Transcribe the listing in full. Keep every line exactly as it stands.

RECORDS TO PROCESS:
——

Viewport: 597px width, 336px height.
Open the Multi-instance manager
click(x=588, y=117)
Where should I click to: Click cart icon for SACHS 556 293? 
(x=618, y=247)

——

RESPONSE TO THIS EXERCISE:
Viewport: 597px width, 336px height.
Open the Multi-instance manager
click(x=588, y=117)
Where should I click to: Click cart icon for SACHS 556 293? 
(x=618, y=247)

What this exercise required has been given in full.